However, I am disturbed by Grace’s current public-relations campaign aimed at discrediting the movie A Civil Action and the 1995 book by Jonathan Harr on which it was based. Grace, on both its Web site and in press materials, makes use of my “model citizen” soundbite as though it were some sort of blanket absolution. Nothing could be further from the truth.
In fact, in 1986 a US District Court jury found unanimously that Grace, through its own negligence, had contaminated two of Woburn’s drinking-water wells with poisonous industrial solvents. Although Judge Walter Jay Skinner set that verdict aside, he did so only because the jury — to no one’s surprise — provided contradictory answers to Skinner’s convoluted, highly technical written instructions.

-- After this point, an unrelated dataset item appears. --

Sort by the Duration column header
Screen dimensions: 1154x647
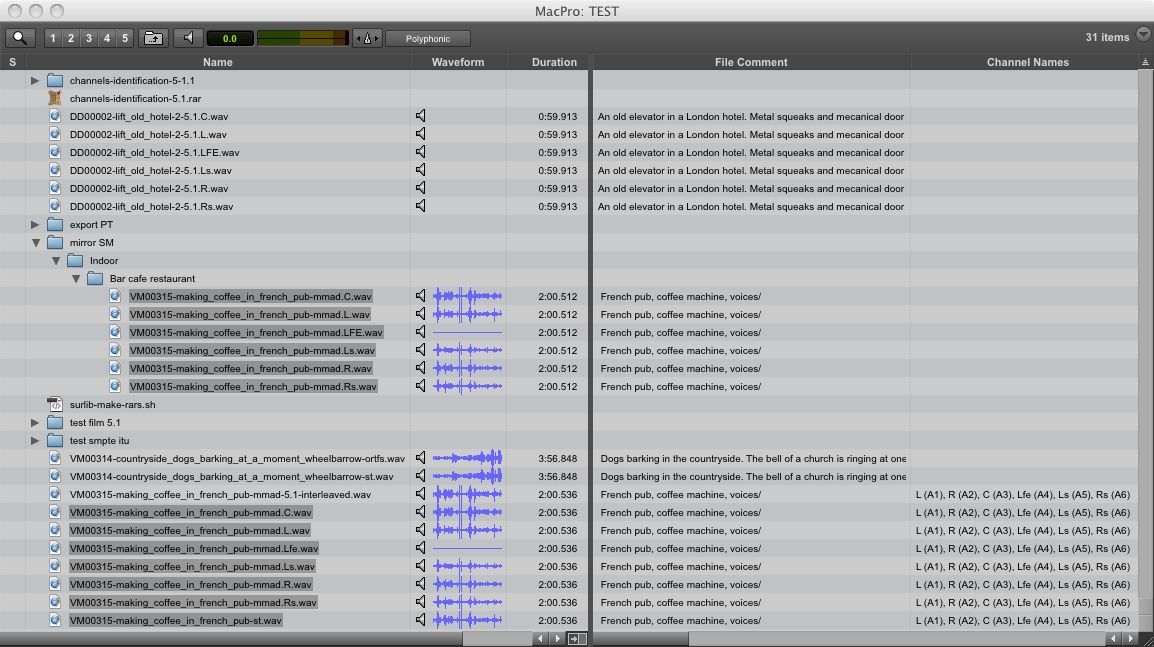coord(554,62)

Yet even those contradictory answers made it clear that the jury believed the families’ lawyer, Jan Schlichtmann, had essentially proven his case against Grace.
Unfortunately Schlichtmann, lacking the financial resources to move ahead with a retrial, was forced to settle for $8 million, with Grace refusing to concede any wrongdoing on its part. Thus the Woburn families Schlichtmann represented were denied the apology they had long said was one of their principal aims. Today Grace, by continuing to insist that chemicals dumped on its property never polluted the wells, does a disservice to the jury and to the families. I would not characterize Grace’s current stance as that of a “model corporate citizen.”